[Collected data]
——

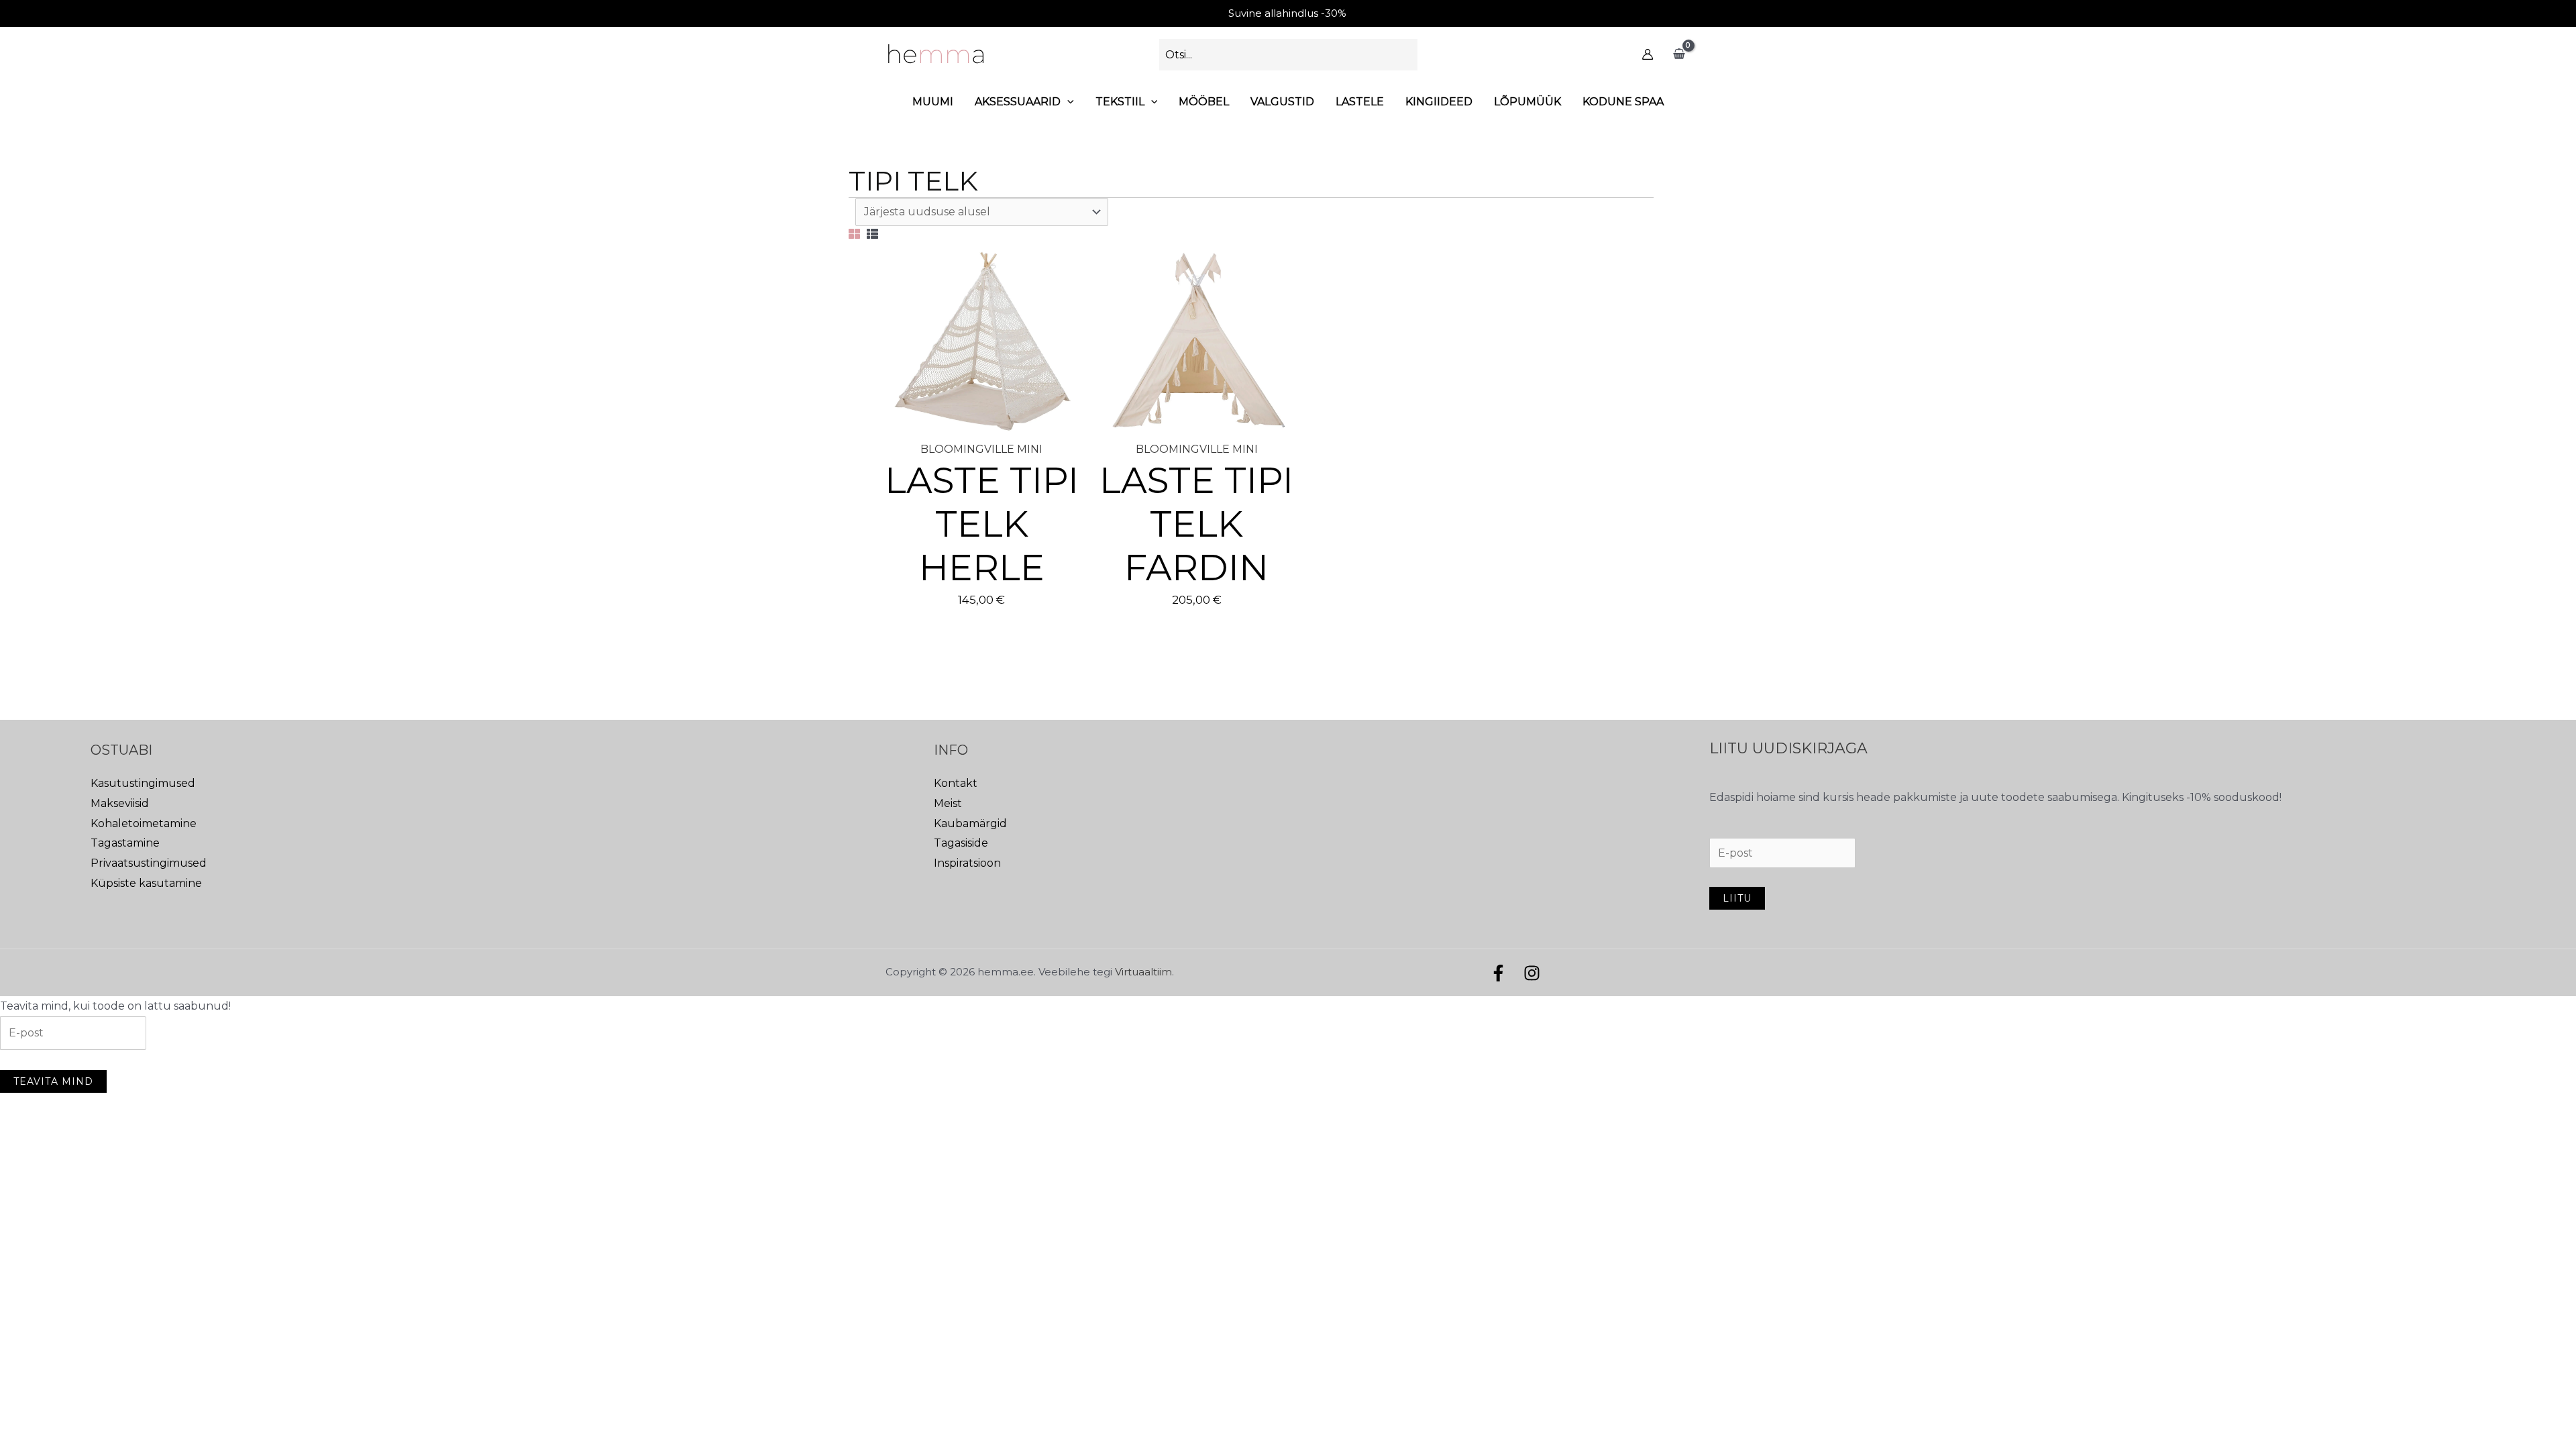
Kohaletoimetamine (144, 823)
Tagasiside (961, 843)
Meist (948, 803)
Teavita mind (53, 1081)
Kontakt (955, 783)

——

- [Assigned task] Once the pictures are set aside, the remaining data must be transcribed exactly.

- [Reply to the task]
Kohaletoimetamine (144, 823)
Tagasiside (961, 843)
Meist (948, 803)
Teavita mind (53, 1081)
Kontakt (955, 783)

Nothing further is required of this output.